Vitellogenesis is the most important process in oocyte maturation and has a pivotal role in insect reproduction.

In our model, the cockroach Blattella germanica, vitellogenin synthesis is produced in the fat body and regulated by Juvenile Hormone (JH). At the same time, JH acts on the ovary inducing the patency in the follicular epithelium and facilitating the uptake of vitellogenin by the oocyte through specific receptors. Our aim is to understand the mechanism of vitellogenin synthesis induced by JH and to elucidate the mechanisms regulating the expression of the involved receptors.

Oogenesis comprises the formation of the ovary, its capacitation in the preimaginal stages, the stages ofprevitellogenesis, vitellogenesis and chorion formation, the oviposition and the process of apoptosis in the remaining follicular epithelia.

Until now, ovarian maturation has been studied in detail only in the most modified species, like Drosophila melanogaster with meroistic ovaries and mainly regulated by ecdysone. We chose a panoistic model, B. germanica, to study ovarian maturation, focusing our research in oocyte capacitation and previtellogenesis, oocyte development in vitellogenesis, and chorion synthesis. Attention is also paid to the role of miRNA in regulating oogenesis.

In insects we can distinguish two types of ovaries: panoistic and meroistic. The panoistic type is more frequent among basal insects, whereas the meroistic type predominates in more modified groups, which suggest that the evolutionary transition was from panoistic to meroistic.

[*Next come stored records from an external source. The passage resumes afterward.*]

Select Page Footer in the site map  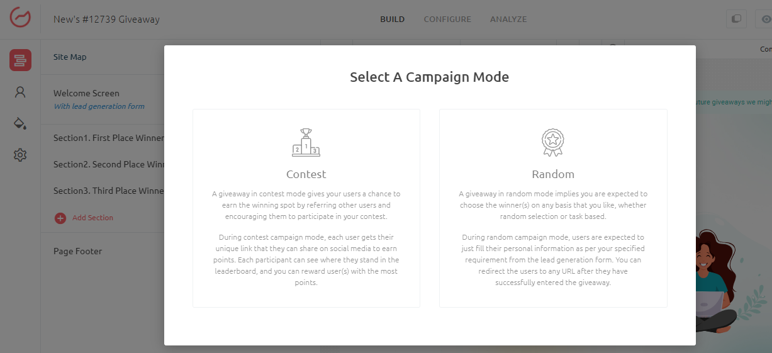(x=77, y=251)
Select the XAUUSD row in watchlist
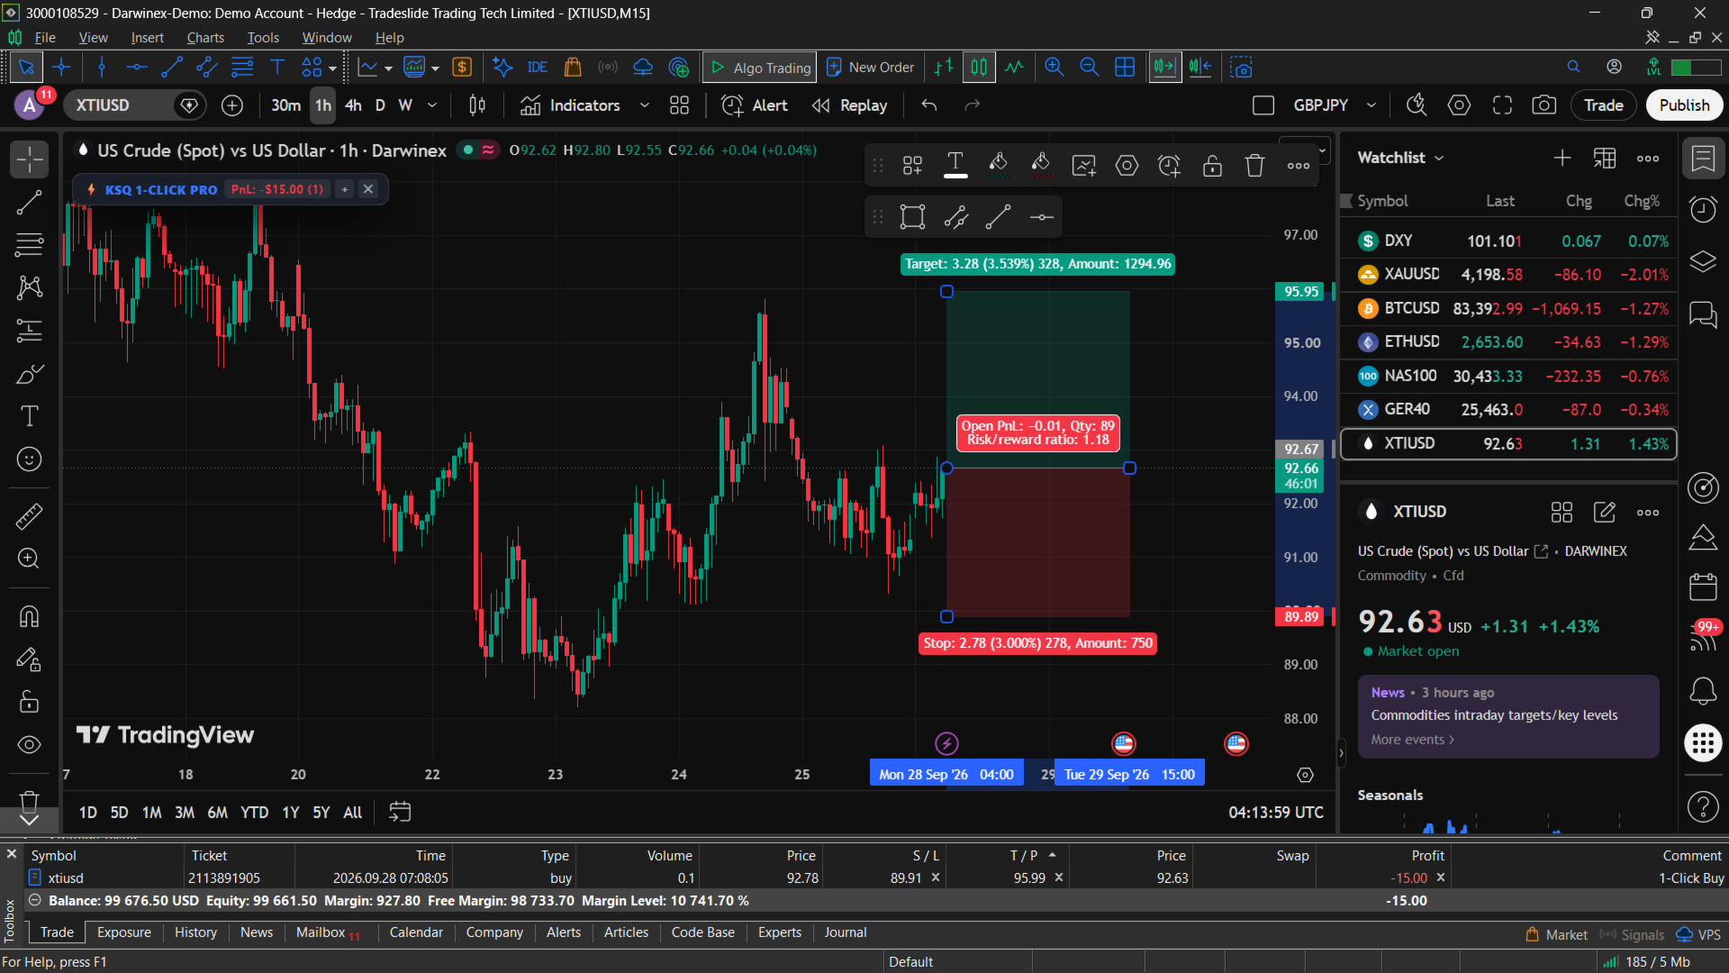 [1508, 275]
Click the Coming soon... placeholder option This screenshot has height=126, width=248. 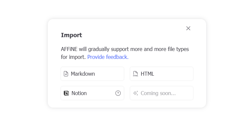tap(162, 93)
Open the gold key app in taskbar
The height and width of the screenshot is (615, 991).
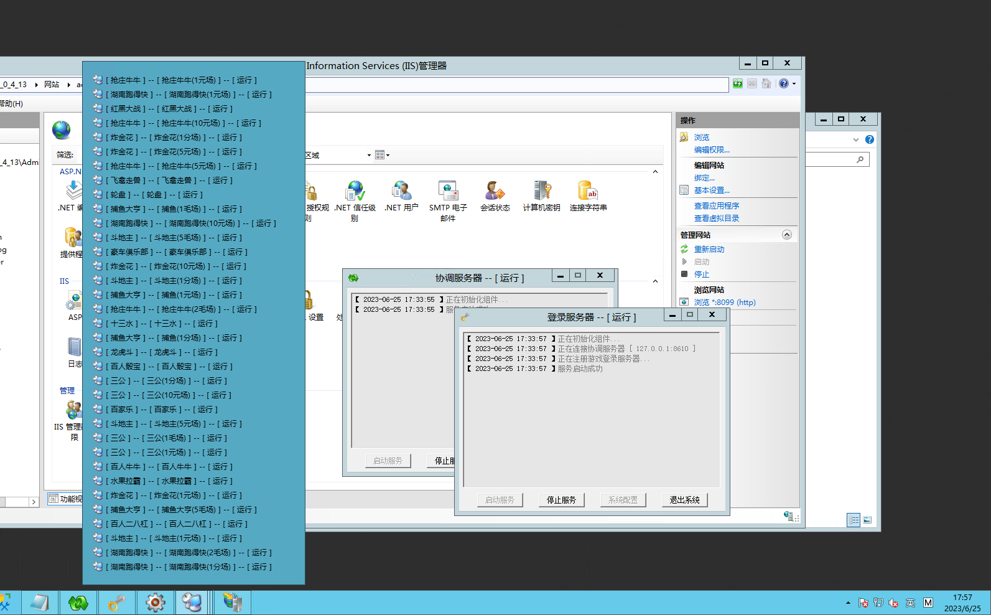[x=116, y=603]
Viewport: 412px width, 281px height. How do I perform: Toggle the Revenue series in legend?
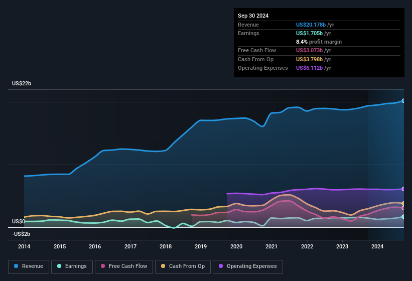pos(29,266)
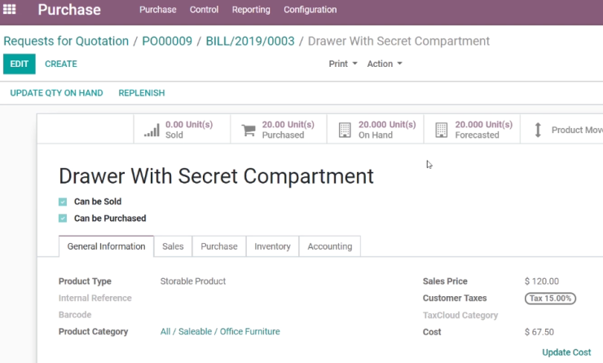
Task: Expand the Print dropdown
Action: coord(343,64)
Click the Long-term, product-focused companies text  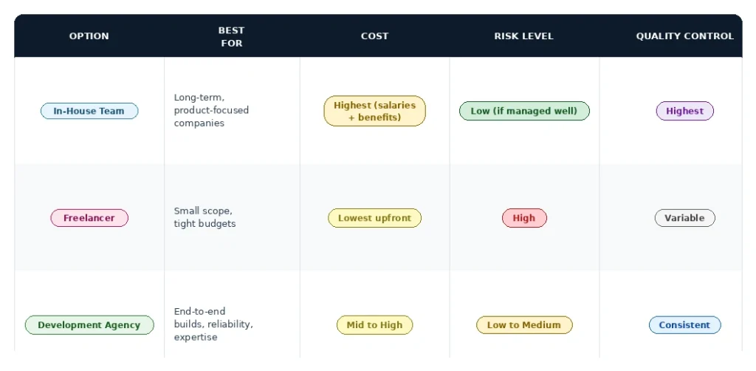[211, 110]
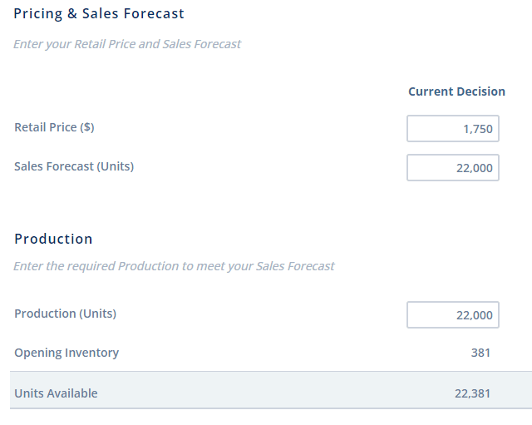Select the Units Available label

click(56, 393)
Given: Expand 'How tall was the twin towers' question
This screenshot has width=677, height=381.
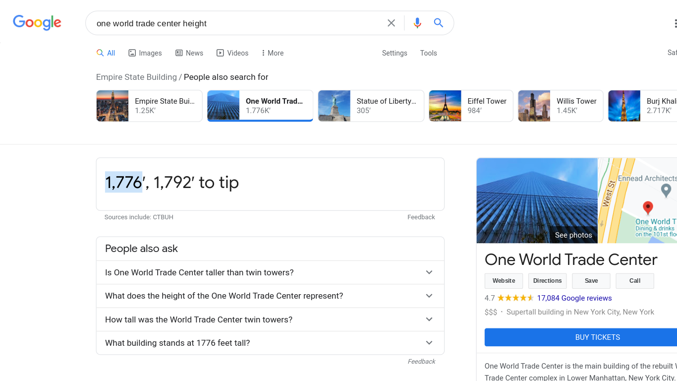Looking at the screenshot, I should click(270, 319).
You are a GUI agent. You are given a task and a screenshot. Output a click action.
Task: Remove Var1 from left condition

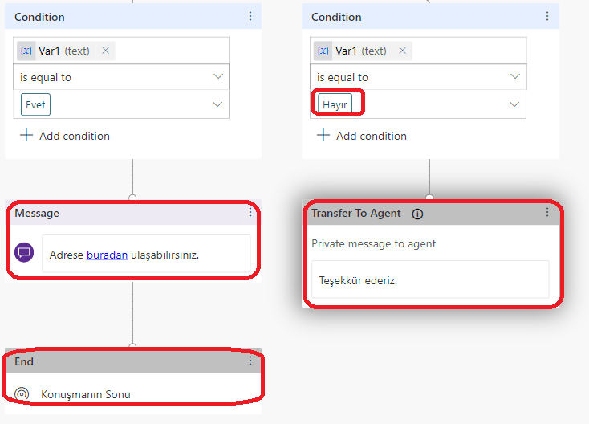click(105, 51)
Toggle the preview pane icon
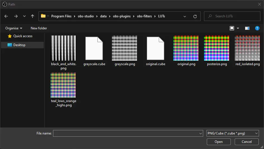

Our aim is to understand such transition and the work hypothesis is that some genes will be conserved in structure and function in panoistic and meroistic ovaries, whereas other genes will be specific of one of these types o will have different functions in the two ovarian types. The idea is to study the function of genes expressed in the ovary of B. germanica and to establish how many of these genes and functions are conserved in meroistic models. Data obtained might suggest functional scenarios underlaying the transition between the panoistic and the meroistic types, and would afford new light to understand the evolution of insect ovaries, in general.